After the 2008 financial crisis, Congress mandated that certain banks undergo regular “stress tests” to ensure that they would be well-situated to survive the next recession. During a stress test, federal regulators imagine several worst-case scenarios—employment hits 10 ten percent, inflation skyrockets, and so on—and then use fancy math and supercomputers to determine how the tested bank would fare. Federal law requires banks that fail their tests to make big changes, increasing their capital at the expense of shareholders.
The logic of a stress test is simple: In extreme scenarios, the weakest pieces of the stressed system are liable to break. By figuring out what those weak links are in advance, and buttressing them, the system can survive even financial ruin.

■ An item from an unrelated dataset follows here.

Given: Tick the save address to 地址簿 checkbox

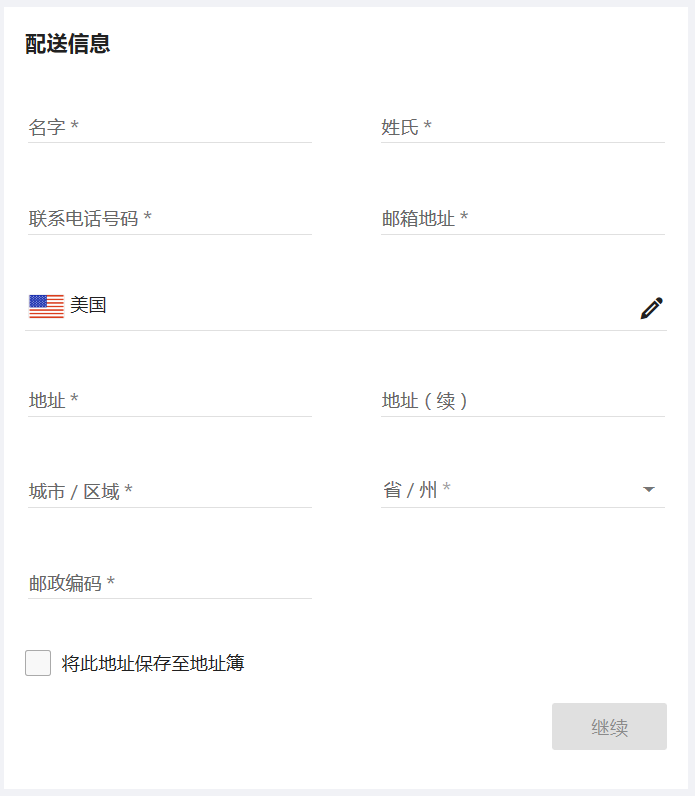Looking at the screenshot, I should 38,663.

The United States is not currently in a financial crisis, but rather, a constitutional one. Rampant corruption, evaporating rights, and direct attacks on democracy are regular headlines. And under the weight of that crisis, the cracks are showing in all our governing institutions. Even when corruption comes to light, it seems, nobody powerful is held to account; even when the vast majority of Americans want to see a policy enacted or a court decision overturned, it simply does not get done.

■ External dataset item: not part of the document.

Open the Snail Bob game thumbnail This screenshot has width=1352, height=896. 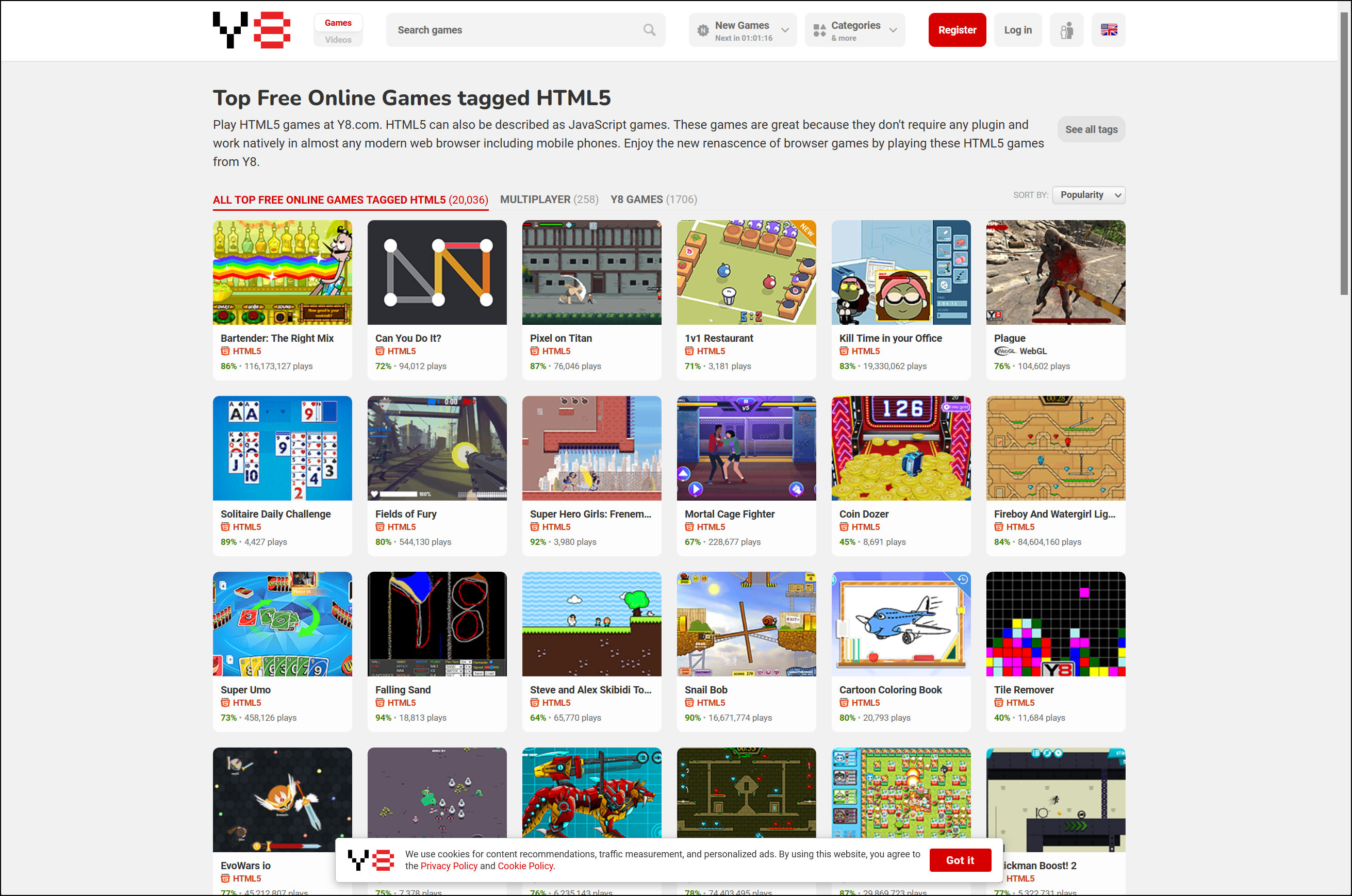tap(746, 624)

In one sense, that’s helpful; the legal system’s obvious flaws make for low-hanging fruit when designing reforms. But the persistence of these flaws should be concerning to anyone who cares about American government, because this is not a stress test. If representative democracy is to survive in any recognizable form in this country, Congress needs to deal with the crisis itself.
That crisis is, of course, the Supreme Court. In particular, it is the six Republican Supreme Court justices who have taken it upon themselves to abuse their positions of authority to remake the country as they see fit. Pick any major issue of the last half-century, and you will find that the Republicans on the Court either are already completely reinventing it or plan to do so soon: abortion rights, gun control, prayer in school, environmental regulations, the New Deal, and on and on. The American public has noticed, and is not happy about it: Polling shows that most people do not believe the Court is impartial. The Court’s approval rating is at a historic low; trust in the Court is at its lowest point in five decades..

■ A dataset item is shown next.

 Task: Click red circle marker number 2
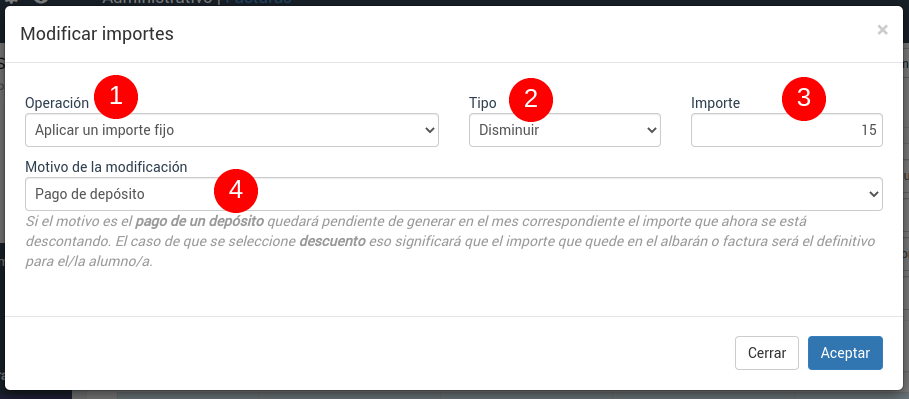pos(531,100)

Congress and the president have plenty of options for addressing this crisis. Several of them are described in the 300-page report commissioned by President Joe Biden and published in December 2021. And without a doubt, many of them would improve the function of the Court and our government. Regularizing appointments so that each president gets one or two, for example, would slowly bring the partisan makeup of the Court into alignment with the broader values of the American public. (It would accomplish this goal even more effectively if, one way or another, this country stuffed the Electoral College in the dustbin of history where it belongs).
Other reforms are, broadly speaking, worthwhile. Mandatory ethics rules would make it more difficult for moneyed interests to buy influence, and force Clarence Thomas to book his vacations on Kayak like a normal person. Limiting the Court’s jurisdiction—the cases the justices are allowed to hear—could constrain their ability to inflict further damage on democracy. Certainly, reforming the “shadow docket” and eliminating the ability of the six Republican Justices to upset the legal status quo in a terse, unsigned opinion—or with no opinion at all!—would be good, and could make it harder for them to flip on their putative principles later on. And these are just reforms focused on the Court; an entire article could be dedicated to the reforms needed in Congress and to the political parties that comprise it.
But none of those reforms would actually bring about an end to the current crisis, because none of them attack head-on the cause of all these issues: the six Republican justices. The only way to end the crisis is to disempower them. Impeachment—the constitutional mechanism for removing justices from office—is essentially impossible in modern politics, given partisan polarization, party discipline, and the implicit understanding that the Republican justices are on the same team as the Republicans in Congress. That means expanding the Court and adding enough justices to outnumber the reactionaries. Robbed of their supermajority, they will be left to write angry dissents, doomscroll Twitter from their secret accounts, and collect graft from their billionaire patrons.
There is much to recommend this reform: Court expansion is simple, unquestionably constitutional, and would ruin Mitch McConnell’s life work. It would prevent hundreds of millions of people from having to spend the next 40 years worrying about what new and depraved ways the Court will attack their rights and way of life. That is not hyperbole, but rather the conclusion of recent political science research: A new study estimates that unless Democrats expand the Supreme Court, they will not have a majority on it until 2065.
The cost of inaction could not be more severe; the Court’s attack on free and fair elections is two decades old now and only accelerating. The Republican Party is already building the next Jim Crow era, and in some parts of the country, that project is well under way. There is no hiding from this problem, no wishing it away, and no leaving it to the next generation. Democrats have a choice: They can either support Supreme Court expansion, or cede governance of the country to Republicans on the Court indefinitely.